[h1]Why the NBA’s new CBA seems to be good news for the Warriors[/h1]
Perhaps the most interesting and impactful new rule, from a Warriors perspective, is the designated veteran player provision. It allows a select group of megastars, who meet a certain criteria, to re-sign with their current team on a 35 percent max deal even before they would’ve previously been eligible.
According to the Washington Post, the player qualifies if he was on an All-NBA the previous season (or two of the previous three) or won MVP in any of the previous three seasons.
Kevin Durant would’ve qualified for it last summer or even the summer before that, should he have desired an extension. It would’ve raised his max capabilities from 30 to 35 percent and made it more enticing for him to stay in Oklahoma City. So it’s a rule that could’ve hurt the Warriors had it been applied earlier. But it may serve to help them now. Because Steph Curry is in that exact situation this summer.

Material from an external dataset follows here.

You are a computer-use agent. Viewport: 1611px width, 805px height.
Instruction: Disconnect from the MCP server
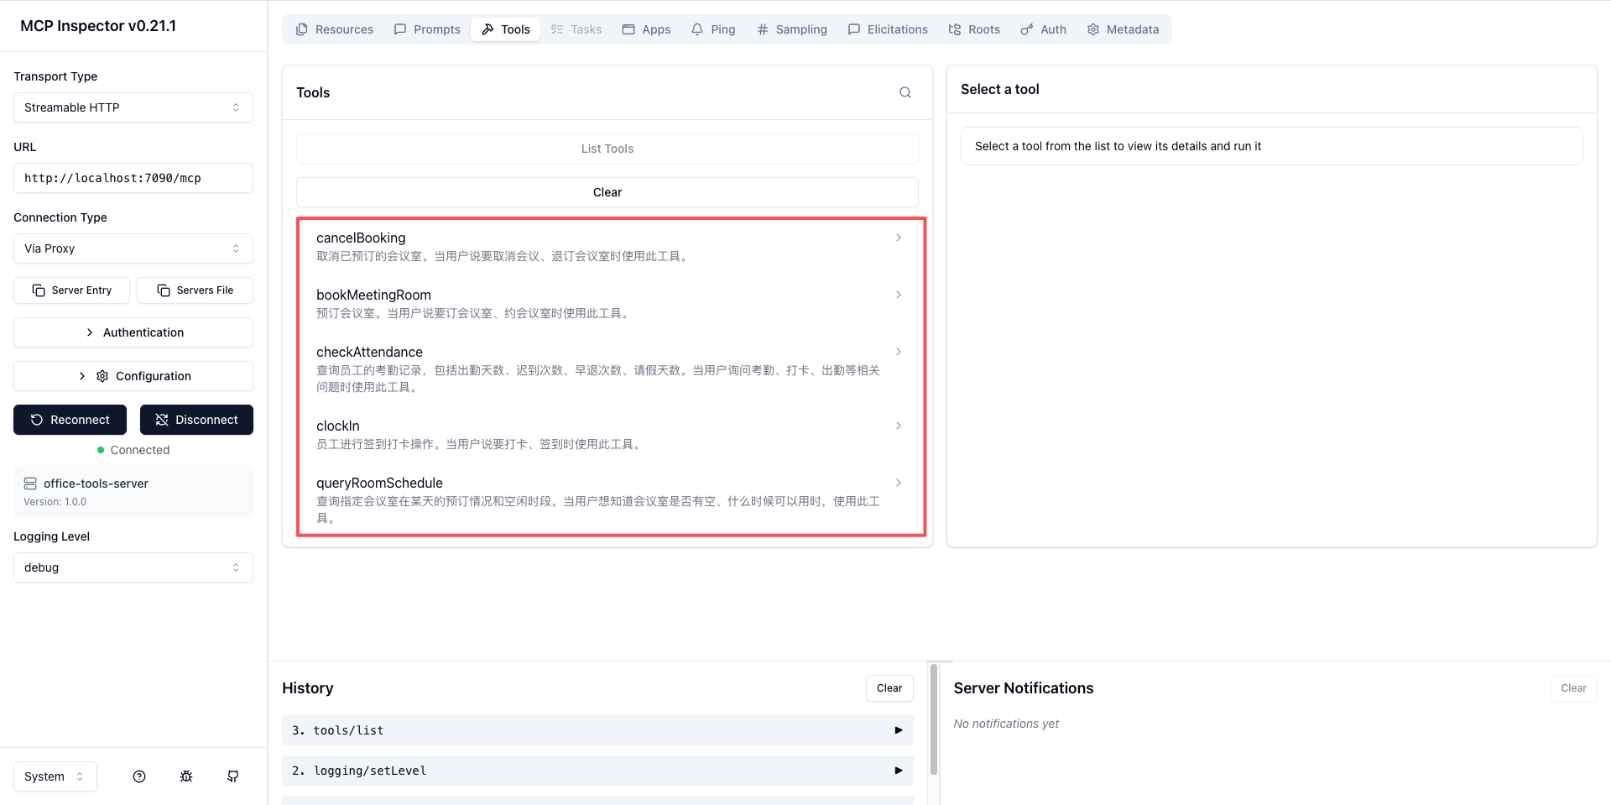tap(196, 420)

This is Curry’s eighth season. He would’ve qualified to gobble up only 30 percent of the cap in his max deal. But he won MVP the past two seasons. So he can eat up 35 percent of the projected $102 million salary cap. That would plant his max contract at a projected five years, $207 million, an estimated $80 million more guaranteed than another suitor could offer over the life of the deal. If you figured Curry was heavily leaning toward a return before, it has tilted toward a near lock.
But how does that extra money for Curry affect the rest of the Warriors? Down the road, when Draymond Green and Klay Thompson are up for new deals, it perhaps might. But not this offseason. Because Golden State holds his Bird rights, they can do the rest of their summer business before locking Curry into his deal.
That includes Kevin Durant, the key cog in this entire equation. Durant doesn’t qualify for the designated player exception with the Warriors because they didn’t draft him. But he is completing his 10th season, meaning he can also get a 35 percent max deal. But Golden State doesn’t hold his Bird rights. So he must be signed with cap space.
That is, unless Durant allows the Warriors to take advantage of a non-Bird rights deal. Instead of taking his full max, projected to start at $36 million, it would require him to take a 120 percent raise on his current deal, which would start his new deal around $31.8 million, a more than $4 million paycut.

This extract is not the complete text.